Data entries
——

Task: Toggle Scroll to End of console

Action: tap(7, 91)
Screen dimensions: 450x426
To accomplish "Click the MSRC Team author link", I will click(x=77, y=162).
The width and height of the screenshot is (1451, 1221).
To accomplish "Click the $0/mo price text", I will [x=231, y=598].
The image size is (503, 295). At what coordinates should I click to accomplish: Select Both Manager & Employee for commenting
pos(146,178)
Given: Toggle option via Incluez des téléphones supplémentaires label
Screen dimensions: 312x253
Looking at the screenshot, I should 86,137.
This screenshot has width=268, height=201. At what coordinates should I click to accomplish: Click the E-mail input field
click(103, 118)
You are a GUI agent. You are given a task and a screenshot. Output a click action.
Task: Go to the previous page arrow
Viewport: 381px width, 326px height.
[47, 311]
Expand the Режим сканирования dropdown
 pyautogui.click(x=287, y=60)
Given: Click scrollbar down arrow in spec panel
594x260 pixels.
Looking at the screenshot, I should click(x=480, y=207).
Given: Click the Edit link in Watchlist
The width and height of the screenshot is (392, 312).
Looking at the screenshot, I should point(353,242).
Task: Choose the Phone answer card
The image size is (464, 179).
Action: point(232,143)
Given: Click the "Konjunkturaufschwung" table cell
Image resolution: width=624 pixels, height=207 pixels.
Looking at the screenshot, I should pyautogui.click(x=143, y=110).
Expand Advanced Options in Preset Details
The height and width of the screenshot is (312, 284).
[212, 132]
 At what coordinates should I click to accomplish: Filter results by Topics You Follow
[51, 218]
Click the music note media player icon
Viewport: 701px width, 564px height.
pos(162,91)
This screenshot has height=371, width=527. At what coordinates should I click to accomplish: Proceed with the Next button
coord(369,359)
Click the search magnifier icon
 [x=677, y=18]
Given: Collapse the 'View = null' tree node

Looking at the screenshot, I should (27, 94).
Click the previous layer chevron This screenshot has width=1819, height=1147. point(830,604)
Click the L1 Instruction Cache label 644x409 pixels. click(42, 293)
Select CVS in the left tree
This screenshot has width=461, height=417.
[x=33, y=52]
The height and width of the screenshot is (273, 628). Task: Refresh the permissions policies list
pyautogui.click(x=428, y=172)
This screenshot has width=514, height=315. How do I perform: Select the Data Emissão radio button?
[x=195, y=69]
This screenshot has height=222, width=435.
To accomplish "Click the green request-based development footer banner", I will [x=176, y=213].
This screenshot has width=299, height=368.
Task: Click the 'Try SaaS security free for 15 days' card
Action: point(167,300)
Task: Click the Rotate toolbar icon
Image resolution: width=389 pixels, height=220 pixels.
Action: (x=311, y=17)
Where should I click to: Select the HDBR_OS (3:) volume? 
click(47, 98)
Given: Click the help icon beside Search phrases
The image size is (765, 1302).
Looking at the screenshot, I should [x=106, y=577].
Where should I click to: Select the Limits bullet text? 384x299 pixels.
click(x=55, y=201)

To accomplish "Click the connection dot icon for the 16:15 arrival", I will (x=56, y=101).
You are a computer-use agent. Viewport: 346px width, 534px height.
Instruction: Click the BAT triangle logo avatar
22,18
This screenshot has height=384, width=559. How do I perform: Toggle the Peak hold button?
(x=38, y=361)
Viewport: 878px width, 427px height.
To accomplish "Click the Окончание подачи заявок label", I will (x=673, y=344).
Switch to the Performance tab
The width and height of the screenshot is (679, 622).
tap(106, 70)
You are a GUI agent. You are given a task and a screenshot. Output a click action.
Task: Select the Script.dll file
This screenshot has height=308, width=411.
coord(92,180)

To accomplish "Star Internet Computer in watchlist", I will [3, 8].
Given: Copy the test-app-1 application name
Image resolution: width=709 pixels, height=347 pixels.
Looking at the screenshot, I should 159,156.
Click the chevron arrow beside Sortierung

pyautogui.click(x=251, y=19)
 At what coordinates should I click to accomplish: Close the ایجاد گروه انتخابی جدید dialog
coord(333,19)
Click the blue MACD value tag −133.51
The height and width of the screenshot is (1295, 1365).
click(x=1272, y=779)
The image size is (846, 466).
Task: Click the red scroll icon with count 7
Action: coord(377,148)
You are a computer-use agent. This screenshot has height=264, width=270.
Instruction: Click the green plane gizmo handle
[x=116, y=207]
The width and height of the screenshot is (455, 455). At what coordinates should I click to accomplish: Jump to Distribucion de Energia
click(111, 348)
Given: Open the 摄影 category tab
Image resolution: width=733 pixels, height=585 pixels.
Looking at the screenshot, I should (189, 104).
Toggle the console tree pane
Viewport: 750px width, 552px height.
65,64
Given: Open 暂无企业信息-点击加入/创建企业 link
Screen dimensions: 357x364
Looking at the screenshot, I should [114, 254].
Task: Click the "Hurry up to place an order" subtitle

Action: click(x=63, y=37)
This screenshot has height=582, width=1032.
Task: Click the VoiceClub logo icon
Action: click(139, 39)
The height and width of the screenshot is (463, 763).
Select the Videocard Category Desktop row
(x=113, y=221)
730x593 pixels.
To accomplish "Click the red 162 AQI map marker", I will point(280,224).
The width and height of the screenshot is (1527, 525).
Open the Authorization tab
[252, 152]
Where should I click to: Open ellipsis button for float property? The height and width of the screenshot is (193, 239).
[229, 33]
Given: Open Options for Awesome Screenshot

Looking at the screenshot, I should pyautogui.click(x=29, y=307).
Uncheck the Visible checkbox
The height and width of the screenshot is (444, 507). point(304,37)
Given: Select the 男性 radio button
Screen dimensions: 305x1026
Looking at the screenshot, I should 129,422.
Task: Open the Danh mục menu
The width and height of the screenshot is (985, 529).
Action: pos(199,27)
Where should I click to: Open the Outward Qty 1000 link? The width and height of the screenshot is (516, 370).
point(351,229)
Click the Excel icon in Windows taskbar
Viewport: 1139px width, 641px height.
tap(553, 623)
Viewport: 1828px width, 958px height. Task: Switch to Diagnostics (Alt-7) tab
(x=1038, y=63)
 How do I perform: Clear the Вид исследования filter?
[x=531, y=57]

——

EXERCISE OBJECTIVE:
From the data above, output every line exactly.

RESULT FOR THIS TASK:
Task: Toggle Scroll to End of console

Action: tap(7, 91)
Screen dimensions: 450x426
To accomplish "Click the MSRC Team author link", I will click(x=77, y=162).
The width and height of the screenshot is (1451, 1221).
To accomplish "Click the $0/mo price text", I will [x=231, y=598].
The image size is (503, 295). At what coordinates should I click to accomplish: Select Both Manager & Employee for commenting
pos(146,178)
Given: Toggle option via Incluez des téléphones supplémentaires label
Screen dimensions: 312x253
Looking at the screenshot, I should 86,137.
This screenshot has width=268, height=201. At what coordinates should I click to accomplish: Click the E-mail input field
click(103, 118)
You are a GUI agent. You are given a task and a screenshot. Output a click action.
Task: Go to the previous page arrow
Viewport: 381px width, 326px height.
[47, 311]
Expand the Режим сканирования dropdown
 pyautogui.click(x=287, y=60)
Given: Click scrollbar down arrow in spec panel
594x260 pixels.
Looking at the screenshot, I should click(x=480, y=207).
Given: Click the Edit link in Watchlist
The width and height of the screenshot is (392, 312).
Looking at the screenshot, I should point(353,242).
Task: Choose the Phone answer card
The image size is (464, 179).
Action: point(232,143)
Given: Click the "Konjunkturaufschwung" table cell
Image resolution: width=624 pixels, height=207 pixels.
Looking at the screenshot, I should pyautogui.click(x=143, y=110).
Expand Advanced Options in Preset Details
The height and width of the screenshot is (312, 284).
[212, 132]
 At what coordinates should I click to accomplish: Filter results by Topics You Follow
[51, 218]
Click the music note media player icon
Viewport: 701px width, 564px height.
pos(162,91)
This screenshot has height=371, width=527. At what coordinates should I click to accomplish: Proceed with the Next button
coord(369,359)
Click the search magnifier icon
 [x=677, y=18]
Given: Collapse the 'View = null' tree node

Looking at the screenshot, I should (27, 94).
Click the previous layer chevron This screenshot has width=1819, height=1147. point(830,604)
Click the L1 Instruction Cache label 644x409 pixels. click(42, 293)
Select CVS in the left tree
This screenshot has width=461, height=417.
[x=33, y=52]
The height and width of the screenshot is (273, 628). Task: Refresh the permissions policies list
pyautogui.click(x=428, y=172)
This screenshot has width=514, height=315. How do I perform: Select the Data Emissão radio button?
[x=195, y=69]
This screenshot has height=222, width=435.
To accomplish "Click the green request-based development footer banner", I will [x=176, y=213].
This screenshot has width=299, height=368.
Task: Click the 'Try SaaS security free for 15 days' card
Action: point(167,300)
Task: Click the Rotate toolbar icon
Image resolution: width=389 pixels, height=220 pixels.
Action: (x=311, y=17)
Where should I click to: Select the HDBR_OS (3:) volume? 
click(47, 98)
Given: Click the help icon beside Search phrases
The image size is (765, 1302).
Looking at the screenshot, I should [x=106, y=577].
Where should I click to: Select the Limits bullet text? 384x299 pixels.
click(x=55, y=201)

To accomplish "Click the connection dot icon for the 16:15 arrival", I will (x=56, y=101).
You are a computer-use agent. Viewport: 346px width, 534px height.
Instruction: Click the BAT triangle logo avatar
22,18
This screenshot has height=384, width=559. How do I perform: Toggle the Peak hold button?
(x=38, y=361)
Viewport: 878px width, 427px height.
To accomplish "Click the Окончание подачи заявок label", I will (x=673, y=344).
Switch to the Performance tab
The width and height of the screenshot is (679, 622).
tap(106, 70)
You are a GUI agent. You are given a task and a screenshot. Output a click action.
Task: Select the Script.dll file
This screenshot has height=308, width=411.
coord(92,180)

To accomplish "Star Internet Computer in watchlist", I will [3, 8].
Given: Copy the test-app-1 application name
Image resolution: width=709 pixels, height=347 pixels.
Looking at the screenshot, I should 159,156.
Click the chevron arrow beside Sortierung

pyautogui.click(x=251, y=19)
 At what coordinates should I click to accomplish: Close the ایجاد گروه انتخابی جدید dialog
coord(333,19)
Click the blue MACD value tag −133.51
The height and width of the screenshot is (1295, 1365).
click(x=1272, y=779)
The image size is (846, 466).
Task: Click the red scroll icon with count 7
Action: coord(377,148)
You are a computer-use agent. This screenshot has height=264, width=270.
Instruction: Click the green plane gizmo handle
[x=116, y=207]
The width and height of the screenshot is (455, 455). At what coordinates should I click to accomplish: Jump to Distribucion de Energia
click(111, 348)
Given: Open the 摄影 category tab
Image resolution: width=733 pixels, height=585 pixels.
Looking at the screenshot, I should (189, 104).
Toggle the console tree pane
Viewport: 750px width, 552px height.
65,64
Given: Open 暂无企业信息-点击加入/创建企业 link
Screen dimensions: 357x364
Looking at the screenshot, I should [114, 254].
Task: Click the "Hurry up to place an order" subtitle

Action: click(x=63, y=37)
This screenshot has height=582, width=1032.
Task: Click the VoiceClub logo icon
Action: click(139, 39)
The height and width of the screenshot is (463, 763).
Select the Videocard Category Desktop row
(x=113, y=221)
730x593 pixels.
To accomplish "Click the red 162 AQI map marker", I will point(280,224).
The width and height of the screenshot is (1527, 525).
Open the Authorization tab
[252, 152]
Where should I click to: Open ellipsis button for float property? The height and width of the screenshot is (193, 239).
[229, 33]
Given: Open Options for Awesome Screenshot

Looking at the screenshot, I should pyautogui.click(x=29, y=307).
Uncheck the Visible checkbox
The height and width of the screenshot is (444, 507). point(304,37)
Given: Select the 男性 radio button
Screen dimensions: 305x1026
Looking at the screenshot, I should 129,422.
Task: Open the Danh mục menu
The width and height of the screenshot is (985, 529).
Action: pos(199,27)
Where should I click to: Open the Outward Qty 1000 link? The width and height of the screenshot is (516, 370).
point(351,229)
Click the Excel icon in Windows taskbar
Viewport: 1139px width, 641px height.
tap(553, 623)
Viewport: 1828px width, 958px height. Task: Switch to Diagnostics (Alt-7) tab
(x=1038, y=63)
 How do I perform: Clear the Вид исследования filter?
[x=531, y=57]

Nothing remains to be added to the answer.